Lately,
I’ve been taking Troy on car rides after I pick him up from daycare. I call
them our “adventures.” There’s never a specific destination. We just get in the
car and go wherever the wind takes us. It’s always somewhere different, so we
can see new things each day. But normally we head in the direction of Denton.
Troy usually lasts for about 10-15 minutes before he goes to sleep. But that’s
okay. It’s not about what we’re doing. It’s about spending time together. The
nap is just a bonus!
But I did realize something else about the adventures.
I am dealing with an unhealthy amount of stress at work right now. It’s gotten
so bad, I’ve come home with a migraine every day for the last week.
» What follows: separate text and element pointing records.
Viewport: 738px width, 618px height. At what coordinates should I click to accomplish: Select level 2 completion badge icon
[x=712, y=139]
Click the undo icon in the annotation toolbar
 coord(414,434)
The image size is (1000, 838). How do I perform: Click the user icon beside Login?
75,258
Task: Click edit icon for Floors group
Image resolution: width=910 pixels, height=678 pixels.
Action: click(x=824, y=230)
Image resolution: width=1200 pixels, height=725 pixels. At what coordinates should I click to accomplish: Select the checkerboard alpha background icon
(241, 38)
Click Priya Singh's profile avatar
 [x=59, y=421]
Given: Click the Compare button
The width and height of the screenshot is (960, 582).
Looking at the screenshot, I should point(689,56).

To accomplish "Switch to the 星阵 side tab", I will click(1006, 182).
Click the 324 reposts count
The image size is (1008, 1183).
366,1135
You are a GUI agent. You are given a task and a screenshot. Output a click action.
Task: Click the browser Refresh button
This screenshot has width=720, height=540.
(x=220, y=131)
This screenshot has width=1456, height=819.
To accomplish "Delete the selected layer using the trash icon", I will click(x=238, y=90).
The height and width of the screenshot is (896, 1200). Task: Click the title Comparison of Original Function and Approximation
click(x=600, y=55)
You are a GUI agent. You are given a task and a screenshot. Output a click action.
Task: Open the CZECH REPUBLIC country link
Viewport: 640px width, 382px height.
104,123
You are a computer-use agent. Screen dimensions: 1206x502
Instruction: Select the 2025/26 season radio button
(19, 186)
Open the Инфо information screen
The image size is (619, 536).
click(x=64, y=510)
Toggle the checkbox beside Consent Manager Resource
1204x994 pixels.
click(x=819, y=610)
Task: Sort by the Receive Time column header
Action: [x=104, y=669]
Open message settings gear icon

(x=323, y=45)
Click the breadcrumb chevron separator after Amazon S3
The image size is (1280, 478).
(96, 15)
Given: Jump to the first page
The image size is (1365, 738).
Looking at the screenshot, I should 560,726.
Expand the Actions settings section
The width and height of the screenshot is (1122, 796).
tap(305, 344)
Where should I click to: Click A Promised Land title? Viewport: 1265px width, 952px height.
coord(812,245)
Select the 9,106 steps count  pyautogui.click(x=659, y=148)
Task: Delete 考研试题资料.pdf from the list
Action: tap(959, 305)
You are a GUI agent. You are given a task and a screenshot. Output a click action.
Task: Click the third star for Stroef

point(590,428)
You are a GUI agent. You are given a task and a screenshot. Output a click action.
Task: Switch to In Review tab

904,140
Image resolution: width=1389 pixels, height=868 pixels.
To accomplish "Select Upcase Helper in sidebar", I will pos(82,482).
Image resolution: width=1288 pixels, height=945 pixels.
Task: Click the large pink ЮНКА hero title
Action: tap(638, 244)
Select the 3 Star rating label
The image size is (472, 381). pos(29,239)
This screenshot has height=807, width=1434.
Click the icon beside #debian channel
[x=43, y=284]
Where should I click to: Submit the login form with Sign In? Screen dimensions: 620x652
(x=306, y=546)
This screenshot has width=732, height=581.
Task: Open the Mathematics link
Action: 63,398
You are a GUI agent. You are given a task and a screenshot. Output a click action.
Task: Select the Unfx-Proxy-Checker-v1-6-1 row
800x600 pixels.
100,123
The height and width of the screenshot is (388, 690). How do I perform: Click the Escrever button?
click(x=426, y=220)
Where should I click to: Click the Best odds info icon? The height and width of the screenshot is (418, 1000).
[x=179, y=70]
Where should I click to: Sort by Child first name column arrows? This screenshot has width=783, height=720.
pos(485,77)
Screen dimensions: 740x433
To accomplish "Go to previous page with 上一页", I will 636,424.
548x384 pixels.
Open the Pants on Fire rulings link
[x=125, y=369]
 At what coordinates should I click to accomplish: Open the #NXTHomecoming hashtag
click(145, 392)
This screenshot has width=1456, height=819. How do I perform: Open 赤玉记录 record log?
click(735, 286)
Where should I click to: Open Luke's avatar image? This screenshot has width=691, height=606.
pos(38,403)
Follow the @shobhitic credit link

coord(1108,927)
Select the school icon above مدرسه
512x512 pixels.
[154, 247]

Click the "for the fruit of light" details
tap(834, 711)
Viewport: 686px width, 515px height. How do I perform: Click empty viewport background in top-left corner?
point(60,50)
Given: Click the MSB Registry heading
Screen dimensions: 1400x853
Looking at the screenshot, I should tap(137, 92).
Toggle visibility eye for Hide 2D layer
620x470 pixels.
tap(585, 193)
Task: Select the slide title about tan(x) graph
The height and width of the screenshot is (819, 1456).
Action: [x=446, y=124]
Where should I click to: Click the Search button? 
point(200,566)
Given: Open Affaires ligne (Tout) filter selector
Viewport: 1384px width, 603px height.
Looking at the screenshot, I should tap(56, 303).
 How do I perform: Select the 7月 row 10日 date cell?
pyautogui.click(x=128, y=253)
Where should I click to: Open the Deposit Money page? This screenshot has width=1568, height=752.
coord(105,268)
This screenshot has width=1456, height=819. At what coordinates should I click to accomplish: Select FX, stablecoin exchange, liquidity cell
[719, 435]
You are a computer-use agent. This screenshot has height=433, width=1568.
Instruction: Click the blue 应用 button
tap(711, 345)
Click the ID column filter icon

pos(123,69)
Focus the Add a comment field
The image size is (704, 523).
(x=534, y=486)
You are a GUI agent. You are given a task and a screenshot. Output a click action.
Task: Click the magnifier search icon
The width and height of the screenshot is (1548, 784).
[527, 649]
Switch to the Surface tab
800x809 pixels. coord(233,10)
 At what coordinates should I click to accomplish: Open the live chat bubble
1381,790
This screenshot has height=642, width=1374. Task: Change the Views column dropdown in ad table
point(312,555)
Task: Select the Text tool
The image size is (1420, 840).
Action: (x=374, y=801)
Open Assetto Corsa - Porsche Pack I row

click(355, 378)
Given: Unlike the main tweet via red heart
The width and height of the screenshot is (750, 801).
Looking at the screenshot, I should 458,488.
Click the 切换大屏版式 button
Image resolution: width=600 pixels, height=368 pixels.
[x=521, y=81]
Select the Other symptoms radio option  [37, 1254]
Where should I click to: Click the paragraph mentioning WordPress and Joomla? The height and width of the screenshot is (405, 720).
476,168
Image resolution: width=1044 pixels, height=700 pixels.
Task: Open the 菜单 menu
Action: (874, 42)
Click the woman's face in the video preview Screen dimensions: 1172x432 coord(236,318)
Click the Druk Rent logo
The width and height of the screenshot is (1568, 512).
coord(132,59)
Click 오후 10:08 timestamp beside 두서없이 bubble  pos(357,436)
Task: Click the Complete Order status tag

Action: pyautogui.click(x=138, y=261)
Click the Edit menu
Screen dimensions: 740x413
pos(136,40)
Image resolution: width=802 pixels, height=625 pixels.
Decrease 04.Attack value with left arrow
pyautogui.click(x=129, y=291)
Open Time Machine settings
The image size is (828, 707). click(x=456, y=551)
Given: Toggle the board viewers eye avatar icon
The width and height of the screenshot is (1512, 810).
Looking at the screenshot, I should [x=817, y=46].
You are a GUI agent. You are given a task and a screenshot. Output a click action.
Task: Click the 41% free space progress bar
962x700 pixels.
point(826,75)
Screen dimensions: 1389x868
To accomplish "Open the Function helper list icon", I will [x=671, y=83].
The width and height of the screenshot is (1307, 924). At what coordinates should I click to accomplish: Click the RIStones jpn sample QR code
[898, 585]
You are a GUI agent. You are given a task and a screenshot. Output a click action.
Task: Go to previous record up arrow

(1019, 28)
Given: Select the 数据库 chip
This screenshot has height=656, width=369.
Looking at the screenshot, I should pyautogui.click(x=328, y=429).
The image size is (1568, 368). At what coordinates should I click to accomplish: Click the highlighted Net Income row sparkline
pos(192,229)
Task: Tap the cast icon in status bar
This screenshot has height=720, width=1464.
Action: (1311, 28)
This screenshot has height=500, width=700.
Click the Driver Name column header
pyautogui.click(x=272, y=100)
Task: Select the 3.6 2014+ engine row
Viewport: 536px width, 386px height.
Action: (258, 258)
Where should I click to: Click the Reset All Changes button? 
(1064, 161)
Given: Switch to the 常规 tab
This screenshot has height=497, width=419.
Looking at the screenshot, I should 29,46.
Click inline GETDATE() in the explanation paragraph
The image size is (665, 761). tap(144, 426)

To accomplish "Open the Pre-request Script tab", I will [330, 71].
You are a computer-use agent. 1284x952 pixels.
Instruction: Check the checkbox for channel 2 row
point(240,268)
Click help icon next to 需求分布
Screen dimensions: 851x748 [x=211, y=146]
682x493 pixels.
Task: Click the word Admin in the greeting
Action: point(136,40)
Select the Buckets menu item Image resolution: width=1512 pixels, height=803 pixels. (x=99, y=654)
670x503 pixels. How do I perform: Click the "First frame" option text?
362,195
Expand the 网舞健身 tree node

I hate
being there, and I dread getting up and knowing I have to go back each day.
Home should be a solace for me; a place of peace and calm. But with the last
eight months of our lives disrupted and torn apart by the never ending
construction, it’s not. And I have added stress knowing that I have to deal
with a contractor that won’t finish the job. I have to constantly chase him
around, convincing him that there are still things that need addressing and
that they’re his fault. It’s gotten to be where I hate being at home too. The
only place and time I find peace is in the car with my son on an adventure. We
can both relax, put all of our cares aside, and just be. And then...one of
takes a nap. I cherish this time with my son far more than anyone will know.